Dealers are given an immense amount of autonomy in a bank, which is why it's such a great job. Most dealers work within their limits but every dealer will occasionally bust through them, either by accident or design. The people closest to the trading room may not always be the ones to deal with persistent problems since they too get infected by the buzz. That's why senior management should understand what their traders are doing.

Unfortunately many of them don't and are easily swayed by an explanation that includes words like "arbitrage" "option" "hedge" and "profit". It is somewhat extraordinary, though, to think that at branch level someone could get hauled over the coals for a bad debt of a couple of thousand euros while, at the same time, a dealer will look at a loss of a couple of thousand, shrug his or her shoulders, and order another latte.
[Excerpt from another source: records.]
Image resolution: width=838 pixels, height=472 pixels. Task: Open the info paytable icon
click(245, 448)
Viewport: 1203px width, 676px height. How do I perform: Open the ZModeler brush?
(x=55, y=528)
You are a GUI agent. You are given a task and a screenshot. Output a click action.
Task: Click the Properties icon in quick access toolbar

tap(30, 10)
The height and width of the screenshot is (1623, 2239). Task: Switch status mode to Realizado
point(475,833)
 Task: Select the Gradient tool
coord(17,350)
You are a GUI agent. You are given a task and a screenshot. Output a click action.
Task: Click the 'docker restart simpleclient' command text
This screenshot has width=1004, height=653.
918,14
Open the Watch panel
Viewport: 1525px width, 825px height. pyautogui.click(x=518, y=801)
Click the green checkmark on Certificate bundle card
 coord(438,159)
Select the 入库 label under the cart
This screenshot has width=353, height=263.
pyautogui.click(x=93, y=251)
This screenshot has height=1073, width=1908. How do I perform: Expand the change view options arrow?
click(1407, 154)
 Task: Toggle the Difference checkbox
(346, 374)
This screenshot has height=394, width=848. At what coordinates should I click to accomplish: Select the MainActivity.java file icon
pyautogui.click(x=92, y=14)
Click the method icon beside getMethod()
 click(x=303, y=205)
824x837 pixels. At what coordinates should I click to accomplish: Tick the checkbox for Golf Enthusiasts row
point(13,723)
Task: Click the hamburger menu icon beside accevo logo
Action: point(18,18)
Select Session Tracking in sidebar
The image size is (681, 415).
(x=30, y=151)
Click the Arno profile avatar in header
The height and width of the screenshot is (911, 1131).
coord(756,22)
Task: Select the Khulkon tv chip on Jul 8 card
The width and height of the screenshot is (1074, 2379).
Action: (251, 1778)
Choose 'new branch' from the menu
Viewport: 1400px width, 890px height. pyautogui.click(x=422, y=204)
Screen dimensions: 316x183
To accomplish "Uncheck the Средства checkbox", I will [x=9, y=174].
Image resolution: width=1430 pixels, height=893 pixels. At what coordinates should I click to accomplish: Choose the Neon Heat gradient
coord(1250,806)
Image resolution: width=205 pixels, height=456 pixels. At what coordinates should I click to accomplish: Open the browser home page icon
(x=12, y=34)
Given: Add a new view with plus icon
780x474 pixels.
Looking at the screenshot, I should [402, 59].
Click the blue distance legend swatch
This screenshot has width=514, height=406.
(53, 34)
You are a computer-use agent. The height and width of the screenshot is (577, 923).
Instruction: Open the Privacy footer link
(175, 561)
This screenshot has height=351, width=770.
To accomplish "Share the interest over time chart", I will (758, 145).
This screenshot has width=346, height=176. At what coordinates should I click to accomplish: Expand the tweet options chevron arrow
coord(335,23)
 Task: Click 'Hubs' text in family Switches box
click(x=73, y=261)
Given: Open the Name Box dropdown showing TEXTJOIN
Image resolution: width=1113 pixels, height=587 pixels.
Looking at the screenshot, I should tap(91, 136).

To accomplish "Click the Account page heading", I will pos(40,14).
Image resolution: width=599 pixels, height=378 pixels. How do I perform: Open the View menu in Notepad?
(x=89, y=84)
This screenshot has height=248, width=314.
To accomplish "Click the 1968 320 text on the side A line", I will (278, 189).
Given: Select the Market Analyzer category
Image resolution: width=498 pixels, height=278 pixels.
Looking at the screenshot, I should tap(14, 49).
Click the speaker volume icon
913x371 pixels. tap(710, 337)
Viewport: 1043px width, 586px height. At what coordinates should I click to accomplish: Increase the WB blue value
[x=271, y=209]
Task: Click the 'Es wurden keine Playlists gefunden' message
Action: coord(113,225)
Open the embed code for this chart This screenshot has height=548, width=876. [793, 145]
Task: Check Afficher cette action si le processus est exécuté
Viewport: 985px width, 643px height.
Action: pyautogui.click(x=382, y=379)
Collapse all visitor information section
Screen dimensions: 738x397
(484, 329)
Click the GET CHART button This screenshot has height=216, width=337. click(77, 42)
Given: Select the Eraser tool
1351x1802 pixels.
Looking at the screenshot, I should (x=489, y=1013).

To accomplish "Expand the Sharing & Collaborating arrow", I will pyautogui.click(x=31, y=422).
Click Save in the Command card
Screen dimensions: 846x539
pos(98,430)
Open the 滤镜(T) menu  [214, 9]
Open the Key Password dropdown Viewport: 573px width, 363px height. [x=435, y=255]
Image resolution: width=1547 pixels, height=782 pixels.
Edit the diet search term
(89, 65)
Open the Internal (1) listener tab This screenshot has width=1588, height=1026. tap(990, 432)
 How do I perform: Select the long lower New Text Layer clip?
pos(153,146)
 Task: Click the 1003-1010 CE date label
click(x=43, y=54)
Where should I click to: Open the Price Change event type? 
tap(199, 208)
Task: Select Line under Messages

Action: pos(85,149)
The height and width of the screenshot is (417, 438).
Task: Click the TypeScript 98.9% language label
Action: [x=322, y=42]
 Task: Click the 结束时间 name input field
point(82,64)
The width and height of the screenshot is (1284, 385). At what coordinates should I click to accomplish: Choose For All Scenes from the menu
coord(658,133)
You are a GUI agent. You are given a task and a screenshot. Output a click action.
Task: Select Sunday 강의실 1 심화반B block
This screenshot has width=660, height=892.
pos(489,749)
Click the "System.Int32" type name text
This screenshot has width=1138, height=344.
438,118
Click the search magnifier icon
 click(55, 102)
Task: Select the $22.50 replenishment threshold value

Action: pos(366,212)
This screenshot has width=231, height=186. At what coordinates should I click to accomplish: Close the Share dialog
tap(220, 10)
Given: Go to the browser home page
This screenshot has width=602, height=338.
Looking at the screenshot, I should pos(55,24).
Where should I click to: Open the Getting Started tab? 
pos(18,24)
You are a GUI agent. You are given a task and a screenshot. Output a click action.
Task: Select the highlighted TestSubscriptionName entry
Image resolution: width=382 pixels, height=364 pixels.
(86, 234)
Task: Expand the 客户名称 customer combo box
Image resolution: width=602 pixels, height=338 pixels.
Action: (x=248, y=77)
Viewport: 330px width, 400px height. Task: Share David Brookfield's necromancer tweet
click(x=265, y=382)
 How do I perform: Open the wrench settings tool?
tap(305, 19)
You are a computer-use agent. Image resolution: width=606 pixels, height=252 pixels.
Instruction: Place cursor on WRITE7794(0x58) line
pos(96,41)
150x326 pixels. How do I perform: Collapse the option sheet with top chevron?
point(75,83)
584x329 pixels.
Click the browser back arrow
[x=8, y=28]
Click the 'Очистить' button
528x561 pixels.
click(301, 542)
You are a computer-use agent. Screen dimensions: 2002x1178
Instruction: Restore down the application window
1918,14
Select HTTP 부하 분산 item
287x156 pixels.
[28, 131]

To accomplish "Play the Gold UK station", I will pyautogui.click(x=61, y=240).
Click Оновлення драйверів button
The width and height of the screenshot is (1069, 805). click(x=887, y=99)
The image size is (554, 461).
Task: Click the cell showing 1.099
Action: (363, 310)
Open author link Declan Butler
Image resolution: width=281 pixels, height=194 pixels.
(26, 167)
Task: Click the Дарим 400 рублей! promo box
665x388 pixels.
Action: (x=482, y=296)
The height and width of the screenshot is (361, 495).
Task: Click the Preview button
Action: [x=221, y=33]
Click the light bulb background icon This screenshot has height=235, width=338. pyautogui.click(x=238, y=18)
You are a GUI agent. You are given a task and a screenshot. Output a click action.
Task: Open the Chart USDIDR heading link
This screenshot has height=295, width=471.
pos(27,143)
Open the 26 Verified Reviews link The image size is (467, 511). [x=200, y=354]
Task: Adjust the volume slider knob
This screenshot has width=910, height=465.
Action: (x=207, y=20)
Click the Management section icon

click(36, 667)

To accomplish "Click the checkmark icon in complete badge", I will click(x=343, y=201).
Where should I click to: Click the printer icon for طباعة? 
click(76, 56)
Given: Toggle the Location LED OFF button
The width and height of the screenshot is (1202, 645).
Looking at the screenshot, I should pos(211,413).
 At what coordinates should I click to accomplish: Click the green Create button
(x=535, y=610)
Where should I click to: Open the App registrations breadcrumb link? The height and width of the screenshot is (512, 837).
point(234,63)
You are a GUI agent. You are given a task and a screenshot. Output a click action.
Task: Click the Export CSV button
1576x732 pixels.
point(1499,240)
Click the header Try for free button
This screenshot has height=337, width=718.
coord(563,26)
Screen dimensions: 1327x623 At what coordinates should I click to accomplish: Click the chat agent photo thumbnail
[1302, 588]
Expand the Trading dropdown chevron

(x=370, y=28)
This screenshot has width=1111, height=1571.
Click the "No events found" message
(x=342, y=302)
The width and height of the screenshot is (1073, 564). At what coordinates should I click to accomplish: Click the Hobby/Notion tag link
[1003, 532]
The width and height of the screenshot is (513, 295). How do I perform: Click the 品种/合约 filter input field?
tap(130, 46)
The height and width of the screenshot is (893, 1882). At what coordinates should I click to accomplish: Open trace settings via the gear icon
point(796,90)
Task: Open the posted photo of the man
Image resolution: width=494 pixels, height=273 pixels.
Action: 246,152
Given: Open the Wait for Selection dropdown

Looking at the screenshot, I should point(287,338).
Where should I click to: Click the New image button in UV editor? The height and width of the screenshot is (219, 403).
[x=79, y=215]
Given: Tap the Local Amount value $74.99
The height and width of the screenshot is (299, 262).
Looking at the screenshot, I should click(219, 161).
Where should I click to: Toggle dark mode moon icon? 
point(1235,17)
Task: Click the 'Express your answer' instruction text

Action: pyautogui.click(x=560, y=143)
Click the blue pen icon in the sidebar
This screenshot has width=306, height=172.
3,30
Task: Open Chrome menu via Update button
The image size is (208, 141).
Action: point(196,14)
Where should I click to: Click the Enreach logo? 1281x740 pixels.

Staying with the banking theme, I received a note from a reader who was upset by my reference to the British Isles in a recent piece about transferring money between overseas banks. I used the term geographically rather than politically but was actually referring to the sterling zone and was, mentally, excluding the Republic from that equation since we are such happy europhiles.

However, the term is, as the reader suggests, possibly inappropriate these days. And so, if I'm talking about the sterling zone I shall use that term in future which, I hope, keeps everyone happy.

And in another reference to communications from readers, I received a letter from a lady who runs meditation courses for stressed out executives and offered to allow me sit in on a session and report on it to you. Since in the week that the letter arrived, I was going through a pretty stressed time myself (skirting, as I was, very close to a deadline), I used my own patented method of stress release and shredded a pile of papers on my desk. Including her invitation.

So if she wants to write again I'd be more than happy to investigate methods of stress-busting for readers of the column.

I'll even pass them on to high-level banking executives.